Aristo, dünyayı bir bahçeye, devleti de bu bahçeyi koruyan duvara benzetir. Devlet, hukuk, egemenlik ve halka dayanır, bunun da temelinde adalet yer alır. Birbirine bağlı altı unsur Aristo felsefesinde bir tekerleme şeklinde zikredilir. İbn Haldun, adalet anlayışını anlatırken Aristo’nun bu düşüncesine atıfta bulunur. Osmanlı mütefekkirleri İbn Haldun üzerinden Aristo’dan aldıkları altı unsura iki unsur daha ilave ederek daire-i adalet dedikleri bir adalet çarkı geliştirmiştir. Adalet çarkı, birbirine karşılıklı bağlı sekiz halkadan oluşmuş ve asırlar boyunca tekerleme şeklinde söylene gelmiştir:
Dünya, duvarı devlet olan bahçedir
Devlet, hukukla yönetilen egemenliktir
Hukuk, hükümdar eliyle icra edilen yasadır
Hükümdar, orduyla ayakta kalan yöneticidir
Ordu, hazineyle oluşan teşkilattır
Hazine, halkın vergileriyle oluşan güçtür
Halk, adaletle korunabilen kullardır
Adalet, dünyayı ayakta tutan direktir “
Daire-i adaletin sekiz halkası sırasıyla dünya, devlet, hukuk, hükümdar, ordu, hazine, halk ve adalettir. Bunu bir çark şeklinde değil de, bir bina gibi düşündüğümüzde o zaman sıralama şöyle olur: Adalet, halk, hazine, ordu, hükümdar, hukuk, devlet, dünya. Demek ki, adalet sadece devletin değil, aynı zamanda dünyanın da temelini oluşturur. Adaleti çekip alırsak, onun üzerine bina edilen her şey yıkılıp yerle yeksan olur.
Bunun için “mülkün temeli adalettir” denmiştir.

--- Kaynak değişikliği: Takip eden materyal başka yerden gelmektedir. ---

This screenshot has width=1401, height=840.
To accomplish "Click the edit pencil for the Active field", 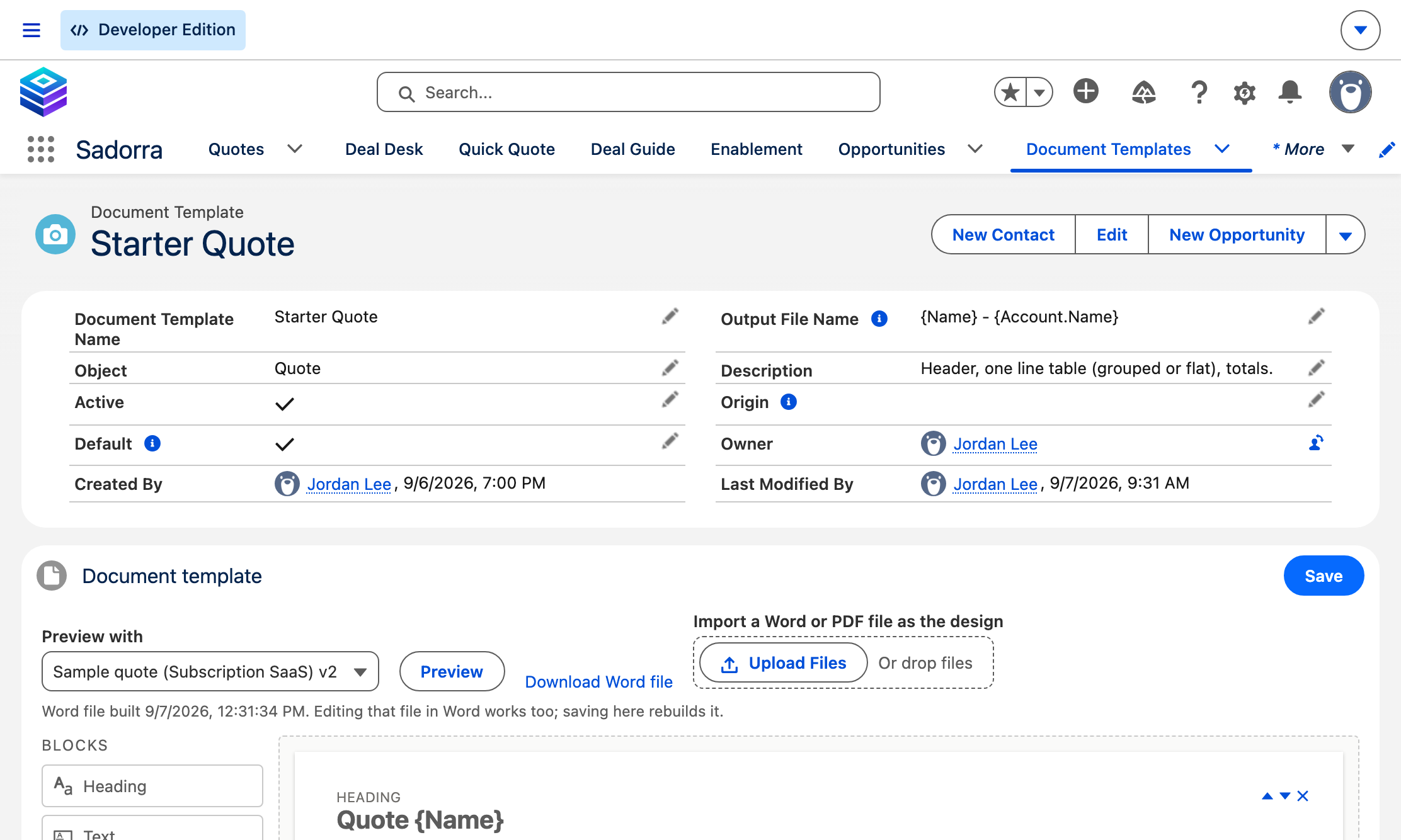I will coord(670,400).
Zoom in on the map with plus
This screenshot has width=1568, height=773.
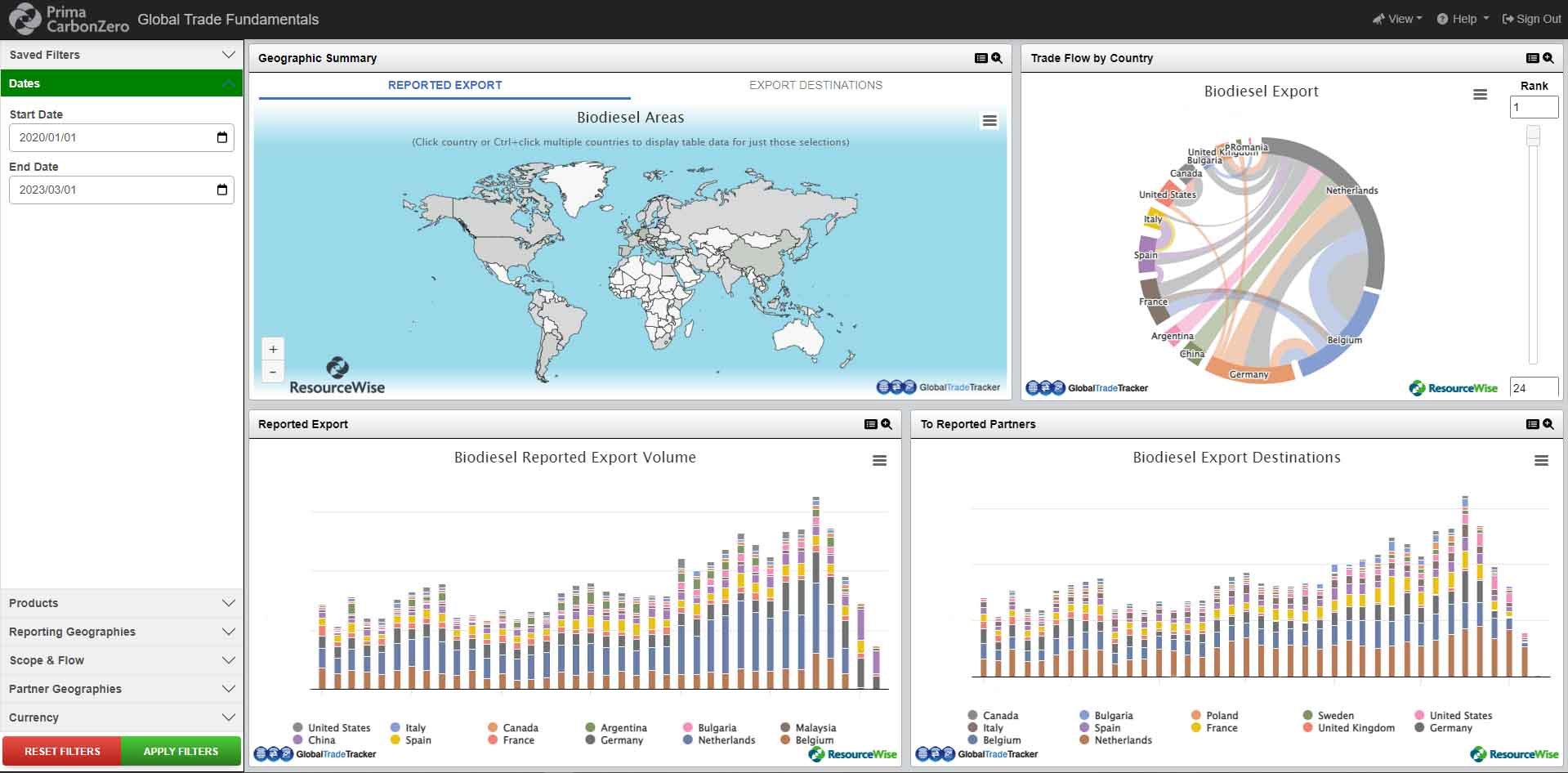click(273, 349)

Çünkü mülk, yani devlet ancak adaletle ayakta kalabilir. Müslüman düşünürler öteden beri “dünya inançsız yönetilebilir, ama adaletsiz yönetilemez” anlayışını dillendirmişlerdir. İbn Sina’ya göre adil olmayan bir yöneticiye veya yönetime itaat edilmez ve rıza gösterilmez. Hatta adaletten sapmış zalim bir yönetimi başında bulunduran halka karşı savaş caiz olur. Çünkü zalim bir yönetime rıza gösteren bir halk yönetimin zulmüne ortak olmuş olur. Başka bir deyişle, zulme rıza zulümdür.
Müslümanlarda adalet, mülkün temelini oluşturagelmiştir. Adalet ilkesine göre devlet, inancına ve kimliğine bakmaksızın tabasının temel haklarını teminat altına almak zorundadır. Bu haklar can, mal, inanç, akıl ve ailedir. Onun için Müslümanların yönetimi altındaki toplumlar tarih boyunca çok kültürlü, çok dinli ve çok dilli toplumlar olmuşlardır. Çünkü toplumu bu esaslar üzerinde yönetmek Müslümanların yönettiği devlete yüklenen temel bir görevdir.

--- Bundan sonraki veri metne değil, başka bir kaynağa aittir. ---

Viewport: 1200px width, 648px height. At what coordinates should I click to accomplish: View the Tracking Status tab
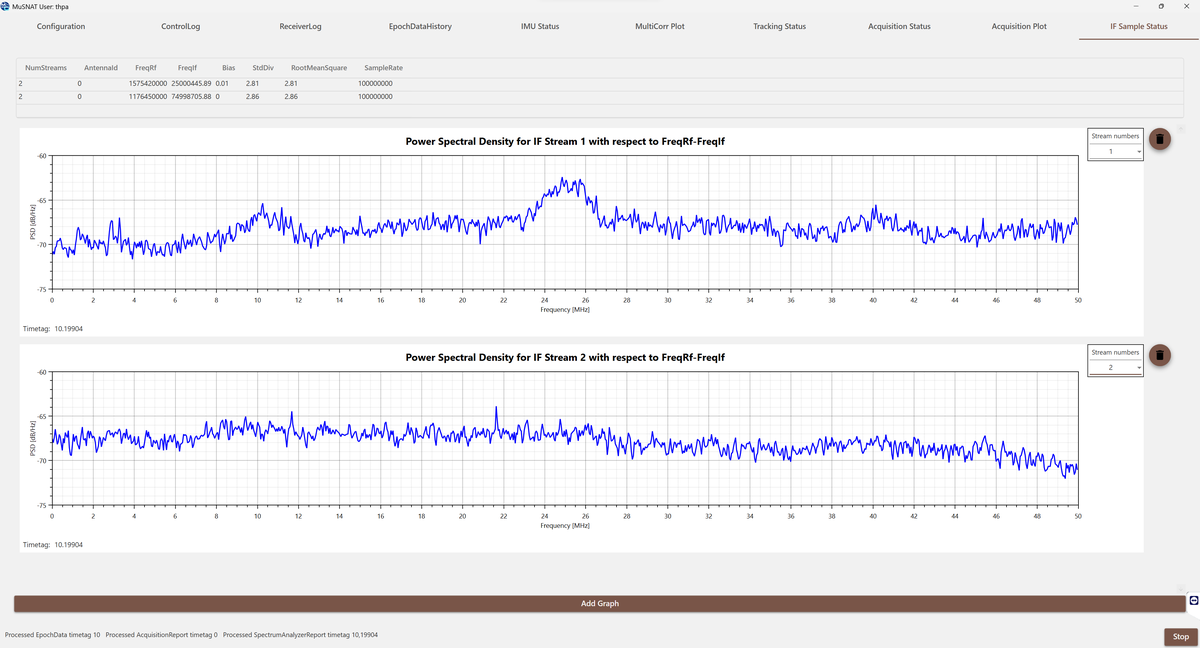tap(779, 26)
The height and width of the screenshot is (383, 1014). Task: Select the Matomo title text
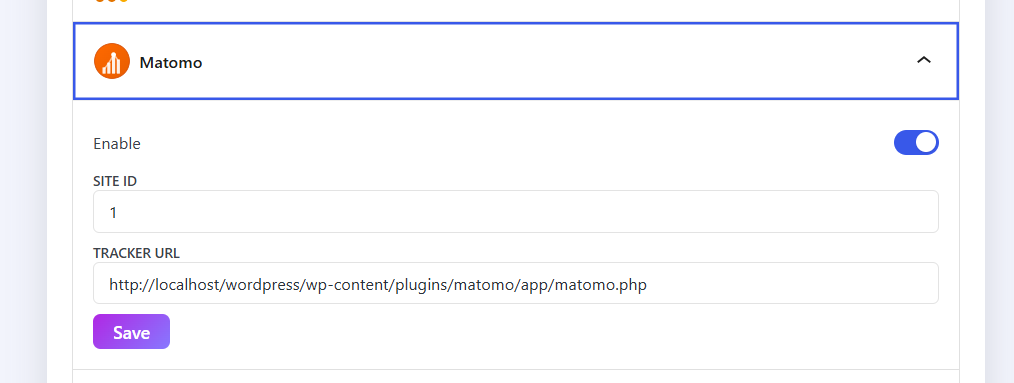coord(171,63)
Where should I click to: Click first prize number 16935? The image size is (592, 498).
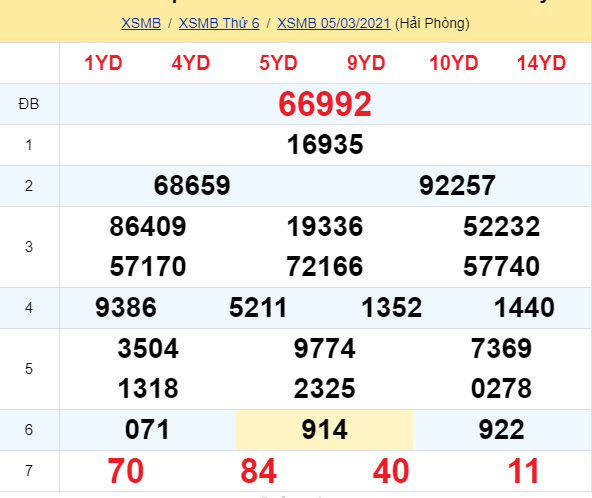(x=325, y=145)

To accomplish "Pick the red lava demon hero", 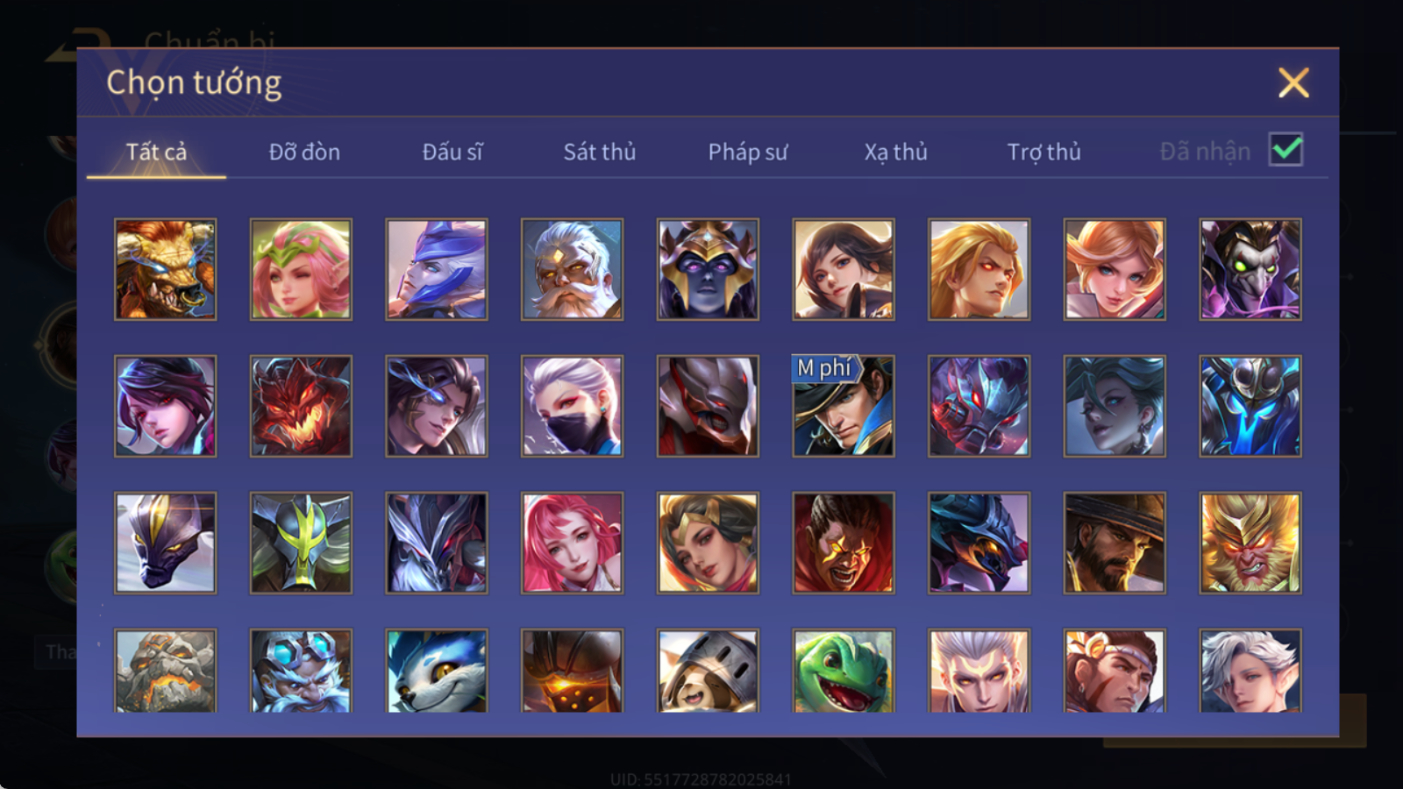I will coord(301,406).
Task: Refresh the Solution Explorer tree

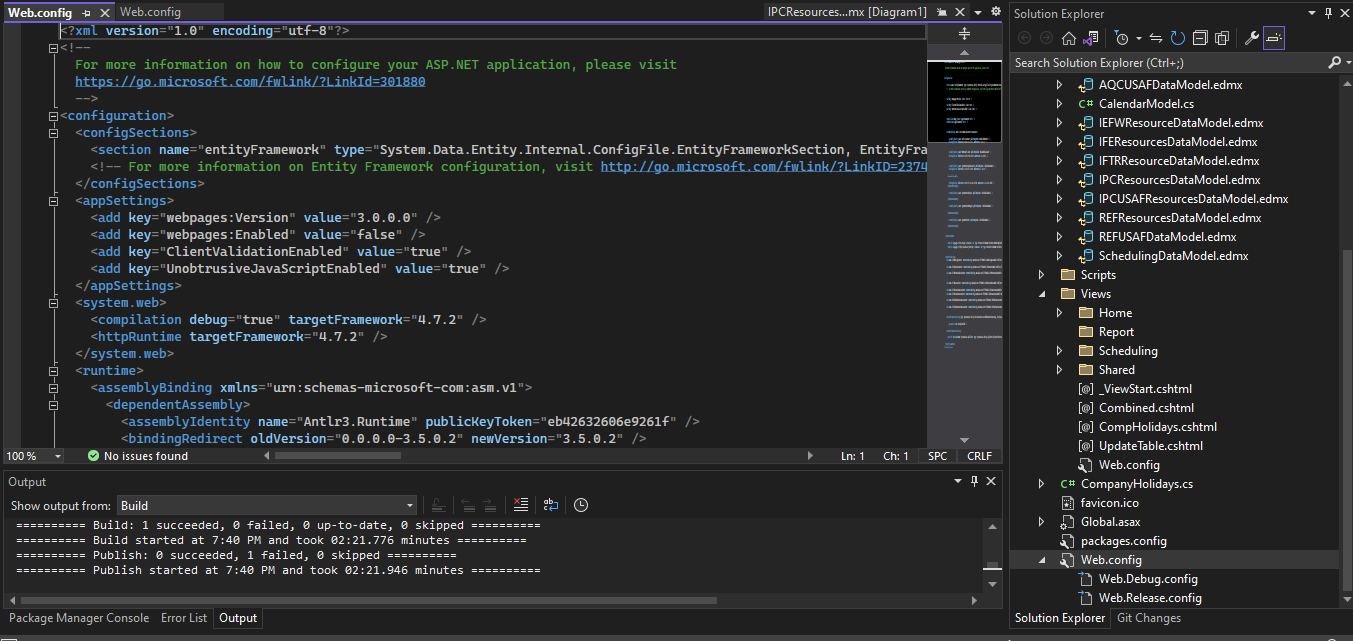Action: click(1178, 38)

Adaletin Ahlâk ve Aidiyetle İlişkisi
Adaletle ahlâk arasındaki ilişkiyi üç noktada değerlendirebiliriz: İnsanın insanla ilişkisi, devletin vatandaşıyla ilişkisi ve örgütlü grupların devletle ilişkisi. İnsanın insanla ilişkisi ahlâkî değerlerle ilgili olduğu gibi adaletle de ilişkilidir. Adalet, sadece devletin kendi vatandaşlarıyla ilişkisini belirleyen bir değer değil, aynı zamanda insanların birbiriyle ilişkisini de düzenler. Aristo’nun genel adalet dediği şey tam da budur. Kişinin, başkasına haksızlık etmemesi, başkasının haklarına tecavüz etmemesi, başkasını incitmemesi adaletin gereğidir. Bu tür davranışlar aynı zamanda ahlâkî olan davranışlardır.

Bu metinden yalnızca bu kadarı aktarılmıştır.